→ **TRY IT**
Your answer should consist of the lines in the following data that contain "heading".

→ **INFORMATION**
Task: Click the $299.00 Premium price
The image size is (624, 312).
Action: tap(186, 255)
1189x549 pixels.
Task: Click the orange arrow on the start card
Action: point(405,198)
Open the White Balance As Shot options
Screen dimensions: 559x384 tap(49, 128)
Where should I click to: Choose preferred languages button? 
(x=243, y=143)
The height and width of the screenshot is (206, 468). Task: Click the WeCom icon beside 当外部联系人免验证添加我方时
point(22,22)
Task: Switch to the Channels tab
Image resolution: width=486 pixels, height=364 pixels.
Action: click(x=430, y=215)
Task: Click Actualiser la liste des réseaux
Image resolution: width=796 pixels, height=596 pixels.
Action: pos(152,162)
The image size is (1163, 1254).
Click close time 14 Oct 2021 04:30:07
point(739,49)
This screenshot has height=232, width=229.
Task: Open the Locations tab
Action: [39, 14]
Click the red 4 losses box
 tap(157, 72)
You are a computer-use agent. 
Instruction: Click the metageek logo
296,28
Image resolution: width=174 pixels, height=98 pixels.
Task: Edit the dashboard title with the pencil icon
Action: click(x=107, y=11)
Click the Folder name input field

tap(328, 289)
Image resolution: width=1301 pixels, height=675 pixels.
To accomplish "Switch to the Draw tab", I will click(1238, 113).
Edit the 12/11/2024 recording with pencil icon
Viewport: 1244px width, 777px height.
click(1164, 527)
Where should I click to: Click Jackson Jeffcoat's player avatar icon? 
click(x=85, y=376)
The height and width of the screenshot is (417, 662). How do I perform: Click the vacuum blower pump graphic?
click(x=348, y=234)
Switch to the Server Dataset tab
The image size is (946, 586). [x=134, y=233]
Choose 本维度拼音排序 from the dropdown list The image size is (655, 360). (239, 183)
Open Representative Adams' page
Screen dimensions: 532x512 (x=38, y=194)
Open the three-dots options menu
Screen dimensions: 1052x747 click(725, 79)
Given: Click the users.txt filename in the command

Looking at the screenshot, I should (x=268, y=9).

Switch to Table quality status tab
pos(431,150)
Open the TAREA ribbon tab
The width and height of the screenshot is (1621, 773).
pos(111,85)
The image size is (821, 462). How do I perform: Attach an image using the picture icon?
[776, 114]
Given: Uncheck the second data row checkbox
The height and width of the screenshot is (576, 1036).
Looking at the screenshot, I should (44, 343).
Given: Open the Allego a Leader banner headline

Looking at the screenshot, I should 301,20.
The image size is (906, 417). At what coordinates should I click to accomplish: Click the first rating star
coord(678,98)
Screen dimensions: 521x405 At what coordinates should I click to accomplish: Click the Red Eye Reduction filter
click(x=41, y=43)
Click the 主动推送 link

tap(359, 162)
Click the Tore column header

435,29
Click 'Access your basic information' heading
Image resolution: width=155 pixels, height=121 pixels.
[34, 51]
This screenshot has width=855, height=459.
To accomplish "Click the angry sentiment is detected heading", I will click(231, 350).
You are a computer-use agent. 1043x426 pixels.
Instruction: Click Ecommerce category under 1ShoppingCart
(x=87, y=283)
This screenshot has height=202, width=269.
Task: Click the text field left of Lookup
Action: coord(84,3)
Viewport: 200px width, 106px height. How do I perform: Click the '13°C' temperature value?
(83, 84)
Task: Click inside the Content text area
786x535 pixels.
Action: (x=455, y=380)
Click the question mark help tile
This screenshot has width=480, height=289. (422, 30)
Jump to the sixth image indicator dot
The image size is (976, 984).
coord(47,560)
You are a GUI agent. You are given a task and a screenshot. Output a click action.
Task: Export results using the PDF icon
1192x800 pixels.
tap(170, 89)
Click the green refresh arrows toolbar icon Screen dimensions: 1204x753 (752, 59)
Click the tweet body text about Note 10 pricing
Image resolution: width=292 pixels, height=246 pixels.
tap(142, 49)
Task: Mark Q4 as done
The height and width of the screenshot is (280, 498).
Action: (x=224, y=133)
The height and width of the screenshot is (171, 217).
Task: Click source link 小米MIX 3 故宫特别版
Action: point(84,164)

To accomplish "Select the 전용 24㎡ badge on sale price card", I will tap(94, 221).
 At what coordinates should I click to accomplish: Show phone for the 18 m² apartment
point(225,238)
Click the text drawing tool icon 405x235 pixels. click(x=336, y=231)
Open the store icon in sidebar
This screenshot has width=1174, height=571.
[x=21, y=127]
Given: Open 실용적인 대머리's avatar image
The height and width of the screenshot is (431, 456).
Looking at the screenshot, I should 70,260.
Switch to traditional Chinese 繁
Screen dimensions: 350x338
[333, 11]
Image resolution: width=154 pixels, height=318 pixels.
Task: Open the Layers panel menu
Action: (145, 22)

→ **COMPLETED EXERCISE**
Click 'Access your basic information' heading
To accomplish "Click the angry sentiment is detected heading", I will click(231, 350).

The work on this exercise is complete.